» **What is required**:
All of the lines below are to be transcribed faithfully, with pictures excluded from the copy.

◇ ◇ ◇ ◇

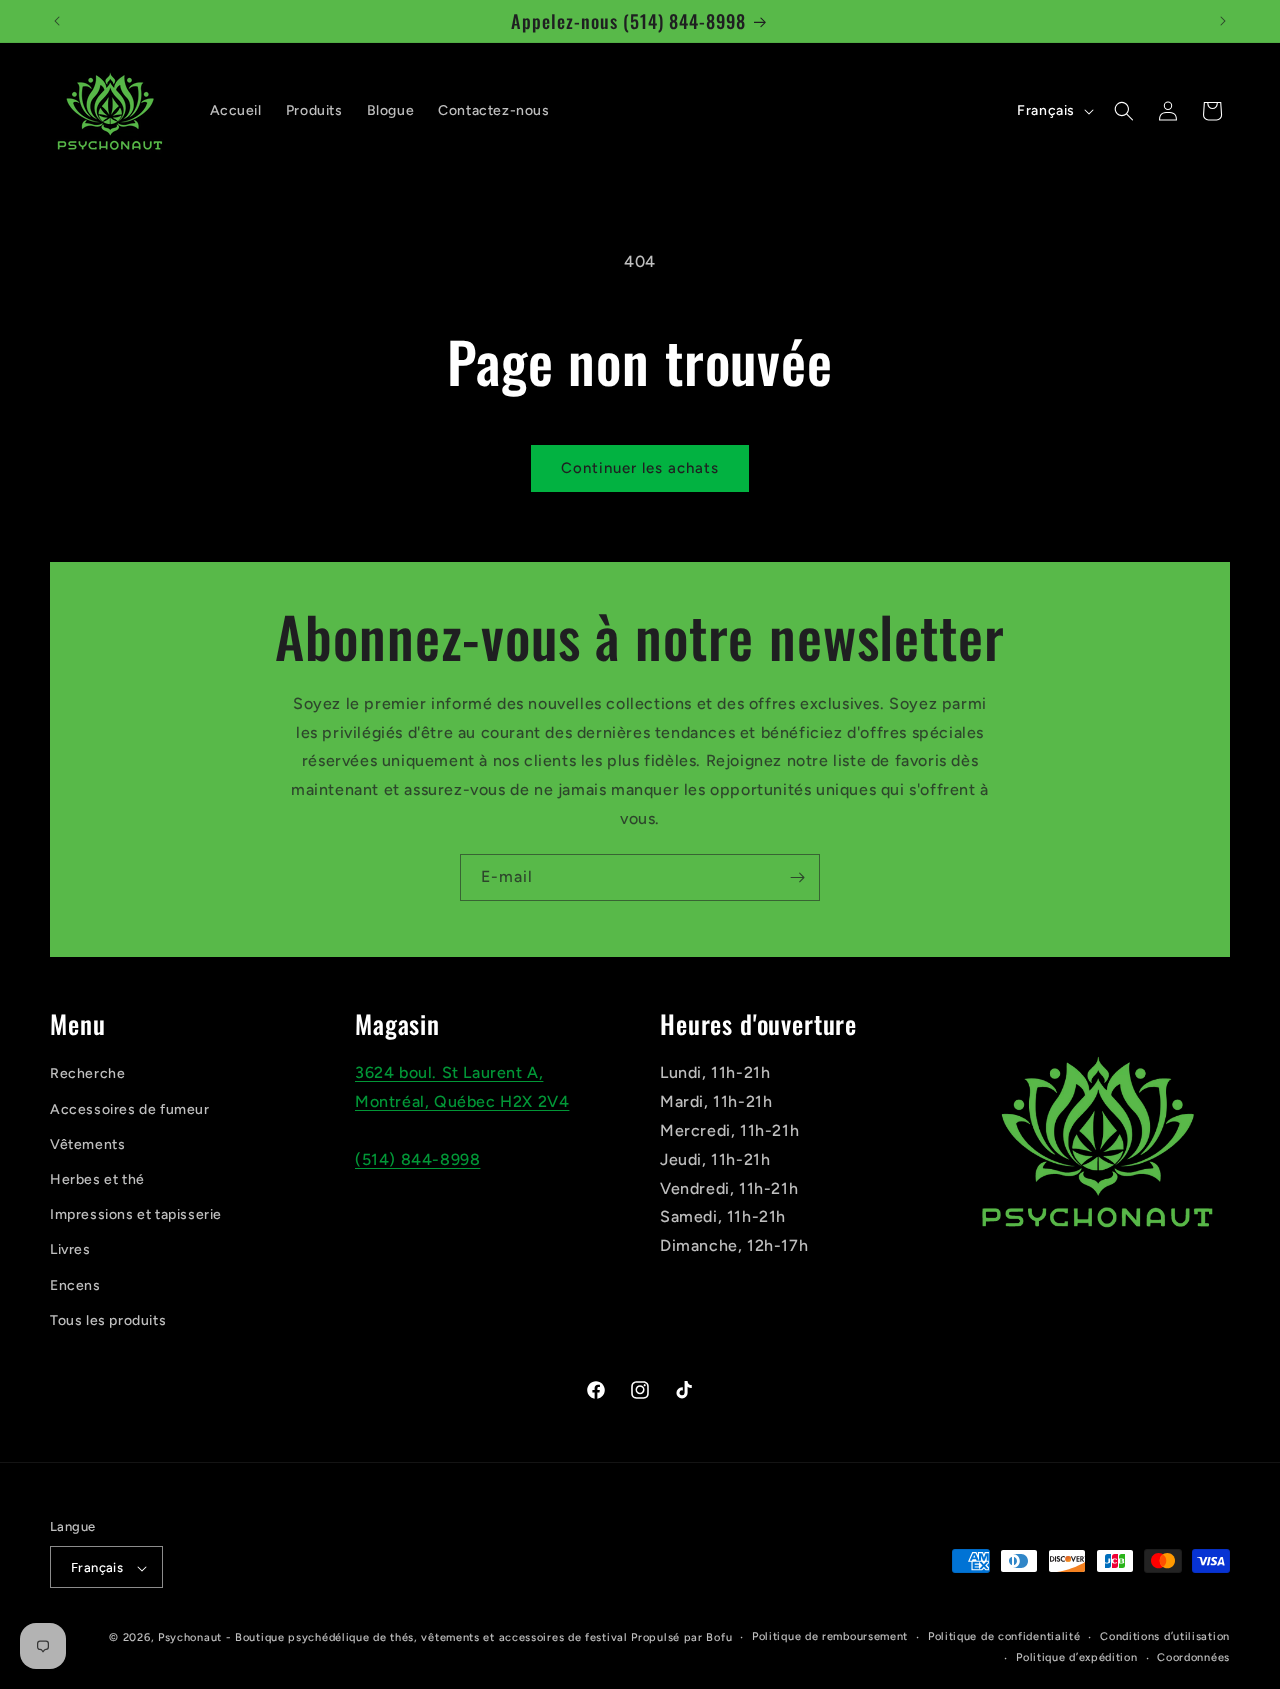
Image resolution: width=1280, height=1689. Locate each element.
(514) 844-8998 (417, 1159)
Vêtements (87, 1144)
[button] (1124, 111)
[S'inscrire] (797, 877)
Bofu (719, 1638)
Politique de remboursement (830, 1637)
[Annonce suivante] (1223, 21)
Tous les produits (108, 1320)
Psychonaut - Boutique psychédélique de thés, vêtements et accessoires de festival (393, 1638)
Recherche (87, 1074)
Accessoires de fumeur (130, 1109)
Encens (75, 1285)
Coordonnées (1193, 1657)
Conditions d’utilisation (1165, 1637)
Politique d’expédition (1076, 1657)
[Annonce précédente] (57, 21)
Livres (70, 1250)
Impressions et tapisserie (136, 1215)
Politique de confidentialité (1004, 1637)
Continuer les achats (640, 468)
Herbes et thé (97, 1179)
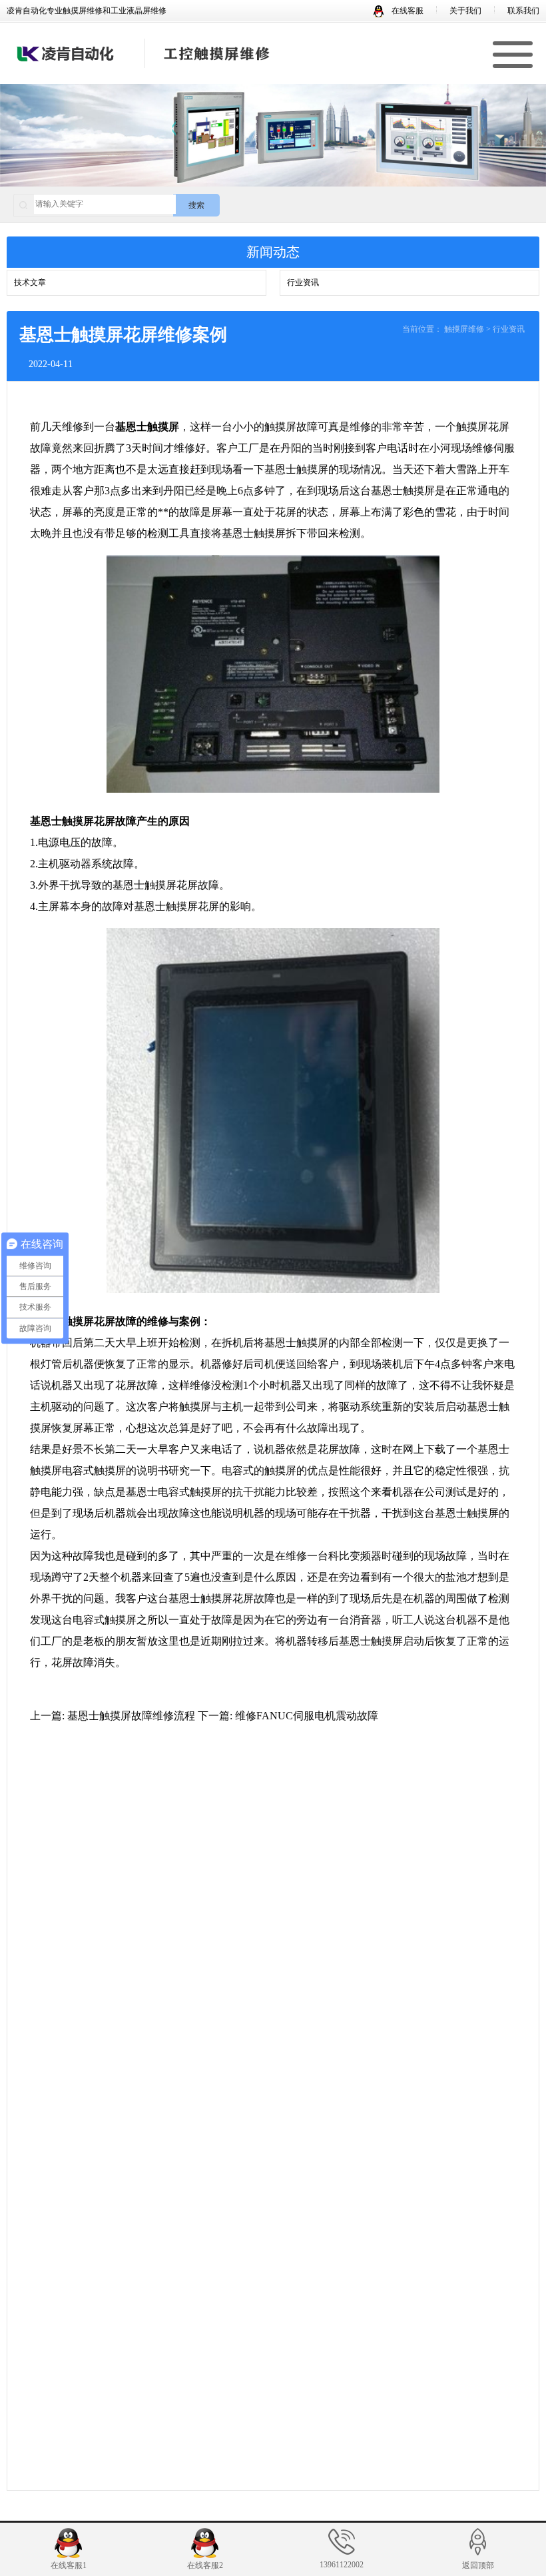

◇ ◇ ◇ ◇

» **Problem solution**:
Image resolution: width=1280, height=1689. Locate each element.
(514) 844-8998 (417, 1159)
Vêtements (87, 1144)
[button] (1124, 111)
[S'inscrire] (797, 877)
Bofu (719, 1638)
Politique de remboursement (830, 1637)
[Annonce suivante] (1223, 21)
Tous les produits (108, 1320)
Psychonaut - Boutique psychédélique de thés, vêtements et accessoires de festival (393, 1638)
Recherche (87, 1074)
Accessoires de fumeur (130, 1109)
Encens (75, 1285)
Coordonnées (1193, 1657)
Conditions d’utilisation (1165, 1637)
Politique d’expédition (1076, 1657)
[Annonce précédente] (57, 21)
Livres (70, 1250)
Impressions et tapisserie (136, 1215)
Politique de confidentialité (1004, 1637)
Continuer les achats (640, 468)
Herbes et thé (97, 1179)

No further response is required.